Collection entries:
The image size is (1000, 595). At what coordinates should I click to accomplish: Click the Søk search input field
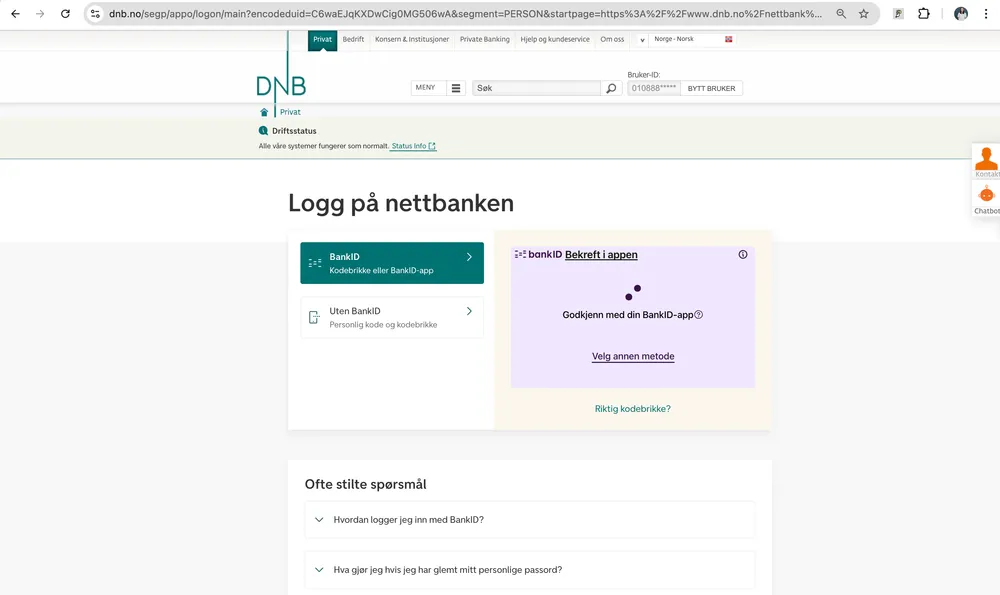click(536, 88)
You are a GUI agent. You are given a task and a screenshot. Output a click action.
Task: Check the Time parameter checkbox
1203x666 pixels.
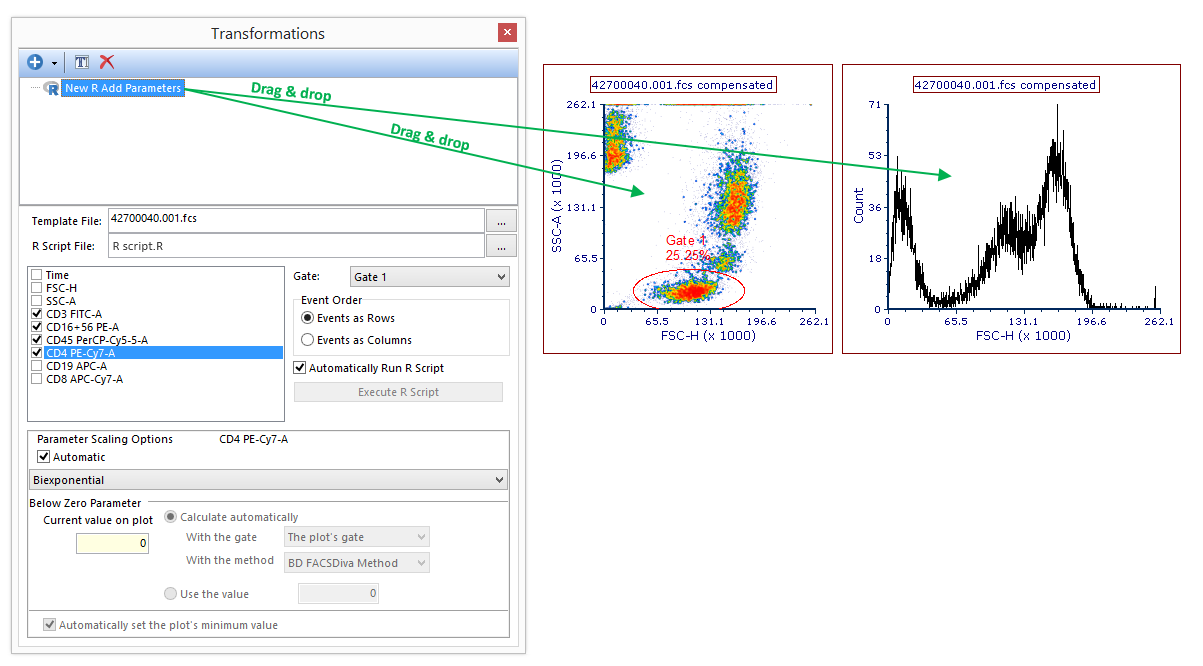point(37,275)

### WORK REQUIRED
I would like the lines from the one with "Task: Check the Time parameter checkbox" through the last line of the data above retyped exactly, with pictures left out, please.

### REPLY
Task: Check the Time parameter checkbox
1203x666 pixels.
point(37,275)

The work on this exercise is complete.